All About That Base
Align your creative process and strategy to your targets. Consumers don’t shop in a vacuum. They zig zag, micro nap, procrastinate, peruse, ruminate, reflect, socialize along the way. One minute they’re swiping through your ad unit and the next they’re on Facebook to find out who’s reacted to a post when they get pinged about a delivery and think “Do we still have fresh ginger?” Consumers are fluid. They move both deliberately and impetuously from one thing to the next. To better capture consumer attention and interest, orient your adtech stack around human beings, not channels, per a recent Forrester Research forecast of 2020 marketing trends.

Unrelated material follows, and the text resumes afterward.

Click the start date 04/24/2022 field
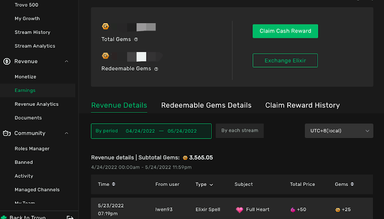Screen dimensions: 384x219 140,131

+ This also means making sure adtech is connected to, not separate from, marketing tech (martech). “We all have so much channel truth, but it may be the wrong truth. We need to know the customer truth and solve for that,” said Lou Paskalis of Bank of America in the Forrester report. Collaborate. Combine. Complement.
+ What is creative’s role in this? Forrester suggests aligning the creative process and strategy to key personas. Leverage persona thinking to ad personalization by considering the “why” — a person’s feelings and motivations — then apply dynamic creative adtech as a smart delivery mechanism, not the behavioral decisioning engine. Move media planning closer to the creative process to better match messaging with consumer and channel. Break down and rebuild the creative process to kill decision making from a big idea in favor of connecting with consumers in relevant meaningful ways. Forrester predicts:
+ ”The wild, wild west era of digital advertising comes to an end as marketers learn to stop using every tool in the shed simply because it’s there and align their strategies around consumer preferences and long-term ad impact, all while coming to terms with the fact that everything could change at lightning speed as the world’s privacy regulations shore up. In lieu of spraying and praying, marketers will exercise control and discipline, eliminate those practices and partnerships that fostered fraud, unviewable but paid-for inventory, and environments that challenge brand safety. They will, instead, work closely only with the partners that bring value to their process.”
Connected
U.S. advertisers will spend almost $7 billion this year on connected TV ads. Connected TV is growing rapidly as advertisers look to target audiences watching long-form, premium digital content on their living room screens (eMarketer, 11 Nov. 2019). eMarketer estimates connected TV ad spending to account for nearly 3% of U.S. advertiser outlays this year. By 2023, connected TV spend is expected to increase to almost 5% of their paid media budgets.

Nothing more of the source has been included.